Holes (2003) (Shown on DVD): Louis Sachar's tome has been described as the Catch-22 of kiddie novels, but let's not stop the highfalutin comparisons there. The influence of Roald Dahl, Kafka and Canadian ice king Atom Egoyan (at least with regard to the backflipping, flashback-heavy structure) is also evident in this tale of a wrongly accused juvenile delinquent (The Battle of Shaker Heights savior Shia LaBeouf) sent to a prison camp to dig desert hole after desert hole. Is it a metaphor? Definitely. But for what? Directed by two-time Steven Seagal helmsman Andrew Davis and adapted by Sachar himself, the film's a hair too ambitious for its own good (and the last-act revelation is simultaneously anticlimactic and disappointingly simple). But at least for the first hour, the film is literate and unique enough to make cohesion seem pretty overrated anyway. With adult support from a snarling Jon Voight, Tim Blake Nelson, Sigourney Weaver, a characteristically boring Patricia Arquette and--in full-on camp mode--Eartha Kitt. B- Sat., July 3, noon.
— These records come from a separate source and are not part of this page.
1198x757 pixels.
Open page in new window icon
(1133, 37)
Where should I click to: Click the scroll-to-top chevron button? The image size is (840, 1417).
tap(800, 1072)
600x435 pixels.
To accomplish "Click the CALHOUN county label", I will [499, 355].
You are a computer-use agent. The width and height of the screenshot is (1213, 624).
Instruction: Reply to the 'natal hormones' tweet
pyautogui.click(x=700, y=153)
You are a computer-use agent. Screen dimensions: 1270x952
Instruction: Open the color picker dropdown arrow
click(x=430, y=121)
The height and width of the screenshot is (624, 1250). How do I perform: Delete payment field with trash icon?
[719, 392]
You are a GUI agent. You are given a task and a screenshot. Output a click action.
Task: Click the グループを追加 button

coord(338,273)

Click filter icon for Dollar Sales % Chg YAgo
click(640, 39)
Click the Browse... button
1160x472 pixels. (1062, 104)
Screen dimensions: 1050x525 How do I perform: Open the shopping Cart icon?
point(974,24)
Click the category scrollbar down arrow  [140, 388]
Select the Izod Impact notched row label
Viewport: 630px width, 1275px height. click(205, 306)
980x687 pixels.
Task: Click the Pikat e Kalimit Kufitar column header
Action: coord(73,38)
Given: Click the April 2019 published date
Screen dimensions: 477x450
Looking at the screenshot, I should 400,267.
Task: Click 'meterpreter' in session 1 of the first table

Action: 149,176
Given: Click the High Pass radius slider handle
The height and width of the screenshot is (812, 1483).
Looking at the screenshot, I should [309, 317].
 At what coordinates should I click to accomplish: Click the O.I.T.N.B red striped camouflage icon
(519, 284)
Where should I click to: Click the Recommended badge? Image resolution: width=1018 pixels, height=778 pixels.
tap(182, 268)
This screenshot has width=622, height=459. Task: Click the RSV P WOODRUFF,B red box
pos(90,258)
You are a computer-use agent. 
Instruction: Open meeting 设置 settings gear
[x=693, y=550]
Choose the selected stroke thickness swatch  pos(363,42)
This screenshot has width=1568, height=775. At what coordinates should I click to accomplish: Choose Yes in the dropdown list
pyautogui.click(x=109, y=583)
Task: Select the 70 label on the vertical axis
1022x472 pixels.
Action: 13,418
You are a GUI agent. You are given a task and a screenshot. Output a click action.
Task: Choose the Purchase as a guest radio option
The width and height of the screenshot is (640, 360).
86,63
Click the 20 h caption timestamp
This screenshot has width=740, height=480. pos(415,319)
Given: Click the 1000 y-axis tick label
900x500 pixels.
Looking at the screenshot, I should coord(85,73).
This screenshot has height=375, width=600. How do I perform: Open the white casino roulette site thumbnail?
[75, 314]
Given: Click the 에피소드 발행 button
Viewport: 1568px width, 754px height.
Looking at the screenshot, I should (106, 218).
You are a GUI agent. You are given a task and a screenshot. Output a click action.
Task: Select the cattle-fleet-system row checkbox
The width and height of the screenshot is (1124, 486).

The Lady From Shanghai (1947) (Shown on film): Orson Welles was on the outs with wife Rita Hayworth when he directed her in this bizarro-world film noir, and sure enough, she's cast as the icily seductive wife of Everett Sloane's crippled criminal lawyer. There's a fairly simple James M. Cain knockoff plot here, with Welles as the Irishman suckered into a murder/ mystery by Hayworth's femme fatale. Welles, of course, has very little interest in the whole affair, apart from draping Shanghai in grotesque images and malignant bits of business. At times it's even his best-looking film--the famed house-of-mirrors climax is still hard to beat, no matter how many times it's been ripped off. That said, just try to hold your breath for the newly refurbished print of The Magnificent Ambersons, premiering next week. B+ Wed., July 7, 7pm.
Balcony
$3. 21+ 1003 Arch St. 215.922.LIVE.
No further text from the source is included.